Will I have to attend a bankruptcy court hearing?
Typically, you will not have to go to what you might think of as a “trial” in court. Instead, you will receive notice requiring you to appear at a creditors meeting (or “341 meeting”). At this meeting, you will be expected to answer questions (under oath) asked by a court-appointed trustee, whose purpose is primarily clarifying any questions about the forms and documentation that you’ve already filed. Your creditors may attend, but very often choose not to.

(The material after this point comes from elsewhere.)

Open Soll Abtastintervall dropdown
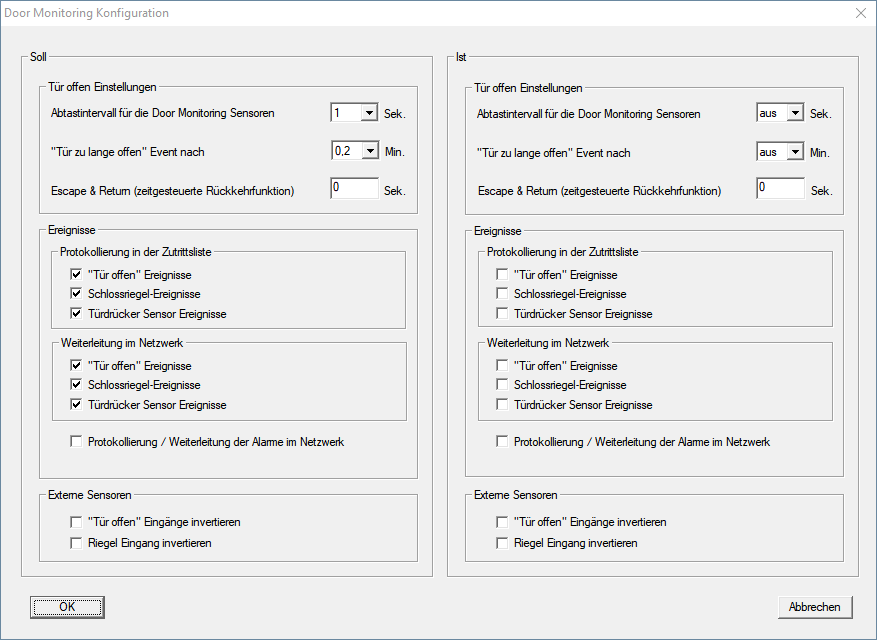The image size is (877, 640). pos(369,113)
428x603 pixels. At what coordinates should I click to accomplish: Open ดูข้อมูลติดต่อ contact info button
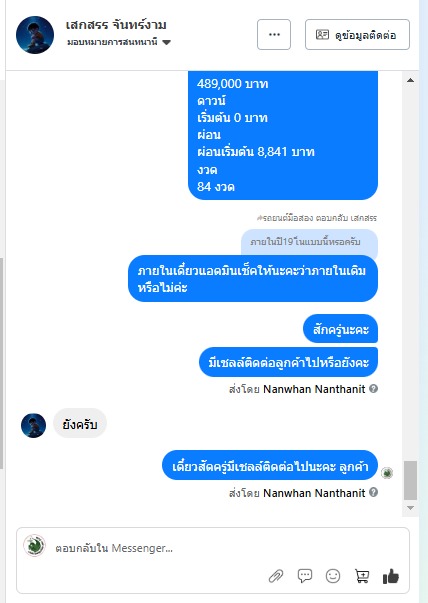pyautogui.click(x=357, y=35)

Do I qualify for Chapter 7 relief?
Unfortunately, it is impossible to definitively answer this question on this page. Your ability to qualify will be determined by a “means test”, which uses numerous financial factors to calculate your eligibility. In very generalized terms, if the sum of your income, minus the sum of your expenses is lower than the state median, you will probably qualify for Chapter 7. TFactors that might disqualify you for Chapter 7 bankruptcy include:
- Your income level is too high
- You have already received a Chapter 7 discharge in the past 8 years
- A recent filing was dismissed because you violated the terms or failed to appear at a hearing
- Your claim is deemed as “abuse”, meaning you could conceivably pay your debts, but don’t want to
Do I need to accurately list all of my assets on my bankruptcy forms?
Absolutely, positively. You need to disclose all assets or rights or claims to property. Let us then analyze the applicable exemptions that may apply to that property.
Should I give my property to a friend or relative before I file bankruptcy?
Absolutely, positively not. Talk to us and we will analyze your exemptions and discuss whether and to what extent we can ethically assist you with any exemption planning.